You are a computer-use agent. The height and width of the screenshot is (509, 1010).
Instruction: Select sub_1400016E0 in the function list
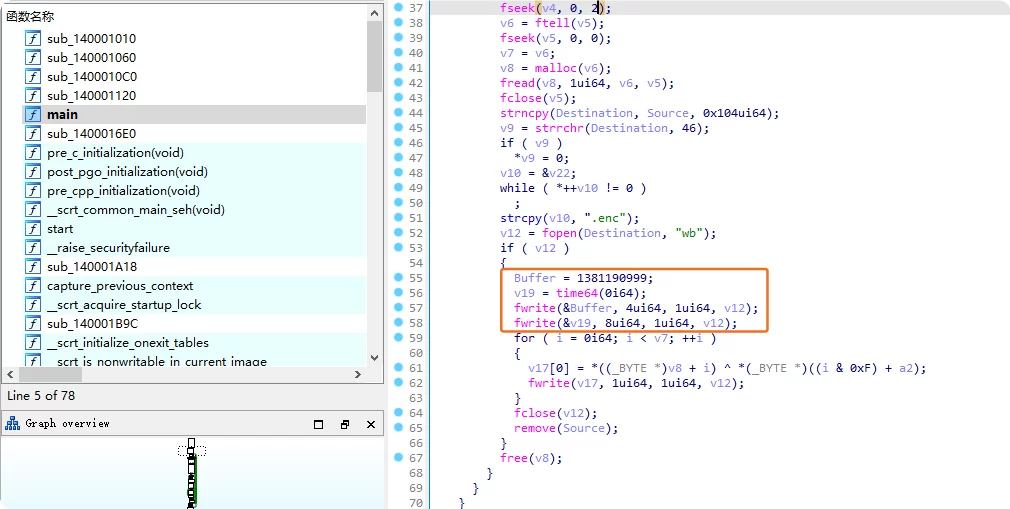(91, 134)
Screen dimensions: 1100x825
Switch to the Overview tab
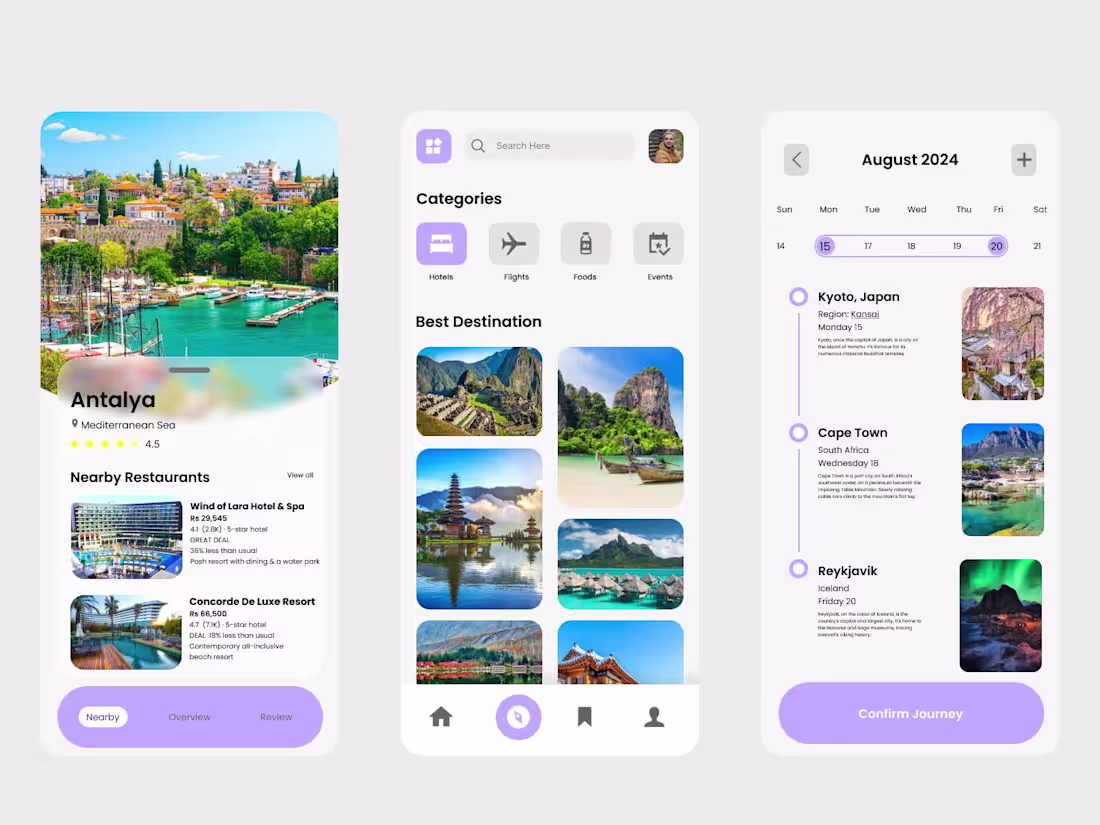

> Required action
Copy the entries exactly. No pictures.

> Solution to this task
You are a computer-use agent. The height and width of the screenshot is (509, 1010).
Instruction: Select sub_1400016E0 in the function list
(91, 134)
Screen dimensions: 1100x825
Switch to the Overview tab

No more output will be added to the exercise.